X, y = fetch_weather(return_X_y=True, as_frame=True)
fd = X.iloc[:, 0].array
target = y.array
# sphinx_gallery_start_ignore
from pandas import Categorical

from skfda import FDataGrid

assert isinstance(fd, FDataGrid)
assert isinstance(target, Categorical)
# sphinx_gallery_end_ignore
fd_temperatures = fd.coordinates[0]

# %%
# The data is plotted to show the curves we are working with. They are divided
# according to the target. In this case, it includes the different climates to
# which the weather stations belong to.

# Each climate is assigned a color. Defaults to grey.
import matplotlib.pyplot as plt

label_names = target.categories

fd_temperatures.plot(
    group=target.codes,
    group_names=label_names,
)
plt.show()

# %%
# We instantiate a :class:`~skfda.exploratory.visualization.Boxplot`
# object with the data, and we call its
# :func:`~skfda.exploratory.visualization.Boxplot.plot` function to show the
# graph.
#
# By default, only the part of the outlier curves which falls out of the
# central regions is plotted. We want the entire curve to be shown, that is
# why the ``show_full_outliers`` parameter is set to True.

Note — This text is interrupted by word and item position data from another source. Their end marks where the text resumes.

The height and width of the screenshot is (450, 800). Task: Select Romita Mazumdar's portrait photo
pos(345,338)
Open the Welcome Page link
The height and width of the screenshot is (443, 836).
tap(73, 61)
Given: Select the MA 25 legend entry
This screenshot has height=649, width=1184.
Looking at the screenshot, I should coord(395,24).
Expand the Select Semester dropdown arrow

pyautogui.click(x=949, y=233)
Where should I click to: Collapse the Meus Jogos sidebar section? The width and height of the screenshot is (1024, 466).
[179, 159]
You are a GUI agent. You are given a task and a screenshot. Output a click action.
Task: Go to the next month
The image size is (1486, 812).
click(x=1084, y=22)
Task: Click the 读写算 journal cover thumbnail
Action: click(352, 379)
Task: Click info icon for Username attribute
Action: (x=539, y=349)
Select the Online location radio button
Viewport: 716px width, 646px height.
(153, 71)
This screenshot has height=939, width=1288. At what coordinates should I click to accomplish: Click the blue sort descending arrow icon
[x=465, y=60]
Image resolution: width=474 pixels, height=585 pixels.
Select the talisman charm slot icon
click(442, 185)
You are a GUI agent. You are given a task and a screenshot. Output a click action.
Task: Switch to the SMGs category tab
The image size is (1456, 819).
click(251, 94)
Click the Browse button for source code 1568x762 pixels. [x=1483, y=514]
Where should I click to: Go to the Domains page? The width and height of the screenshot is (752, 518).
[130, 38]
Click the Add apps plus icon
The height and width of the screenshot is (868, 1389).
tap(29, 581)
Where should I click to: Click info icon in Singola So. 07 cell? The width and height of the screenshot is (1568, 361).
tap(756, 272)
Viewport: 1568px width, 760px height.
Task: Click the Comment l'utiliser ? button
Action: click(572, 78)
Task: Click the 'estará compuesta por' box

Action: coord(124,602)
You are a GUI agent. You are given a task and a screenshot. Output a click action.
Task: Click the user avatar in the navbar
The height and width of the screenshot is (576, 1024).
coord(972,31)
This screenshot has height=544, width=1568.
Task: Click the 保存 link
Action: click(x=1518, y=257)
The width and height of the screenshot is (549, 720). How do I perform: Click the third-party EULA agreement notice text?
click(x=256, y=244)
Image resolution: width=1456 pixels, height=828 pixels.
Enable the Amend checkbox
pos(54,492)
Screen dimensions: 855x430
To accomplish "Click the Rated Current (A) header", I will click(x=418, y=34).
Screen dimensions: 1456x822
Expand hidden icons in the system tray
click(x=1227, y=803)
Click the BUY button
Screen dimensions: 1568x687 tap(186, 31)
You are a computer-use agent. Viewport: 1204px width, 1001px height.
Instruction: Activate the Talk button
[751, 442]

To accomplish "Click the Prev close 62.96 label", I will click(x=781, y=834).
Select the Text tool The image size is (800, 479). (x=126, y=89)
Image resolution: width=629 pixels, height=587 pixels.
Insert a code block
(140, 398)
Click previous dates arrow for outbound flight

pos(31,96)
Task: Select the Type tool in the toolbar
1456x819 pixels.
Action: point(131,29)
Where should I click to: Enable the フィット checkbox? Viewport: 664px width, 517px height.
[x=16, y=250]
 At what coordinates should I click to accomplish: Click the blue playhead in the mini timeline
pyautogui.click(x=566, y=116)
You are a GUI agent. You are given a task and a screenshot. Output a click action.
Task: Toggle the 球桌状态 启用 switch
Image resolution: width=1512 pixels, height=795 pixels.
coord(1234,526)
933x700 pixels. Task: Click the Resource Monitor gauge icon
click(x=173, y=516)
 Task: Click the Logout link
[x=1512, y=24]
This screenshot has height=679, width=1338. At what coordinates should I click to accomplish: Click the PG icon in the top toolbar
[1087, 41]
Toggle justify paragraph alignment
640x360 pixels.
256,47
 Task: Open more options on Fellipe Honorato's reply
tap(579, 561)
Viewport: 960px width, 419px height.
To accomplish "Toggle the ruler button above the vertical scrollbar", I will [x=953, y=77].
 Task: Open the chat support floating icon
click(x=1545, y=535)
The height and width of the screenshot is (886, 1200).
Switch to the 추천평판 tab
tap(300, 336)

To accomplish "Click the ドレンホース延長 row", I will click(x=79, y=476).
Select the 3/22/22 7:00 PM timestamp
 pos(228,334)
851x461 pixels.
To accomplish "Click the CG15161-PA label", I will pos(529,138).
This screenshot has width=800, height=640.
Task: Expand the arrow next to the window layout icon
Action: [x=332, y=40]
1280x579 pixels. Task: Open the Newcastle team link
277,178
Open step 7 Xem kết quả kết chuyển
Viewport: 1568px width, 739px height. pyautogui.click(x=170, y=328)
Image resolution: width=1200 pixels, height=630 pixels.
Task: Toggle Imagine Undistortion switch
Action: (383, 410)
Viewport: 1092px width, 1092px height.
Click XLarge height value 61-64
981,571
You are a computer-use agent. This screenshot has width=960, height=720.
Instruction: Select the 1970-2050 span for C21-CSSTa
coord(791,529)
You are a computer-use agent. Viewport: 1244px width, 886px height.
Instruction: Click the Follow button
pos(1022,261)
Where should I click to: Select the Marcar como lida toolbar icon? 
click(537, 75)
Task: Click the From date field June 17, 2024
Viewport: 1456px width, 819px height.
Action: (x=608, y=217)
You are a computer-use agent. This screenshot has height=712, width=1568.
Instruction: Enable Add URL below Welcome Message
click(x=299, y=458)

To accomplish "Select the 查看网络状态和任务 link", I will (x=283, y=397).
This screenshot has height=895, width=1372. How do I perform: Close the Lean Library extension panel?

from skfda.exploratory.visualization import Boxplot

boxplot = Boxplot(fd_temperatures)
boxplot.show_full_outliers = True

boxplot.plot()
plt.show()

# %%
# We can observe in the boxplot the median in black, the central region (where
# the 50% of the most centered samples reside) in pink and the envelopes and
# vertical lines in blue. The outliers detected, those samples with at least a
# point outside the outlying envelope, are represented with a red dashed line.
# The colors can be customized.
#
# The outliers are shown below with respect to the other samples.

color = 0.3
outliercol = 0.7

fd_temperatures.plot(
    group=boxplot.outliers.astype(int),
    group_names=["nonoutliers", "outliers"],
)
plt.show()

# %%
# The curves pointed as outliers are are those curves with significantly lower
# values than the rest. This is the expected result due to the depth measure
# used, :func:`~skfda.exploratory.depth.IntegratedDepth`, which ranks
# the samples according to their magnitude.
#
# The :class:`~skfda.exploratory.visualization.Boxplot` object admits any
# :ref:`depth measure <depth-measures>` defined or customized by the user. Now
# the call is done with the :class:`~skfda.exploratory.depth.ModifiedBandDepth`
# and the factor is reduced in order to designate some samples as outliers
# (otherwise, with this measure and the default factor, none of the curves are
# pointed out as outliers). We can see that the outliers detected belong to
# the Pacific and Arctic climates which are less common to find in Canada. As
# a consequence, this measure detects better shape outliers compared to the
# previous one.

from skfda.exploratory.depth import ModifiedBandDepth

boxplot = Boxplot(
    fd_temperatures,
    depth_method=ModifiedBandDepth(),
    factor=0.4,
)
boxplot.show_full_outliers = True

boxplot.plot()
plt.show()

# %%
# Another functionality implemented in this object is the enhanced functional
# boxplot, which can include other central regions, apart from the central or
# 50% one.
#
# In the following instantiation, the
# :func:`~skfda.exploratory.depth.IntegratedDepth` is used and the 25% and
# 75% central regions are specified.

from skfda.exploratory.depth import IntegratedDepth

boxplot = Boxplot(
    fd_temperatures,
    depth_method=IntegratedDepth(),
    prob=[0.75, 0.5, 0.25],
)
boxplot.plot()
plt.show()

# %%
# The above two lines could be replaced just by ``boxplot`` inside a notebook
# since the default representation of the
# :class:`~skfda.exploratory.visualization.Boxplot` is the image of the plot.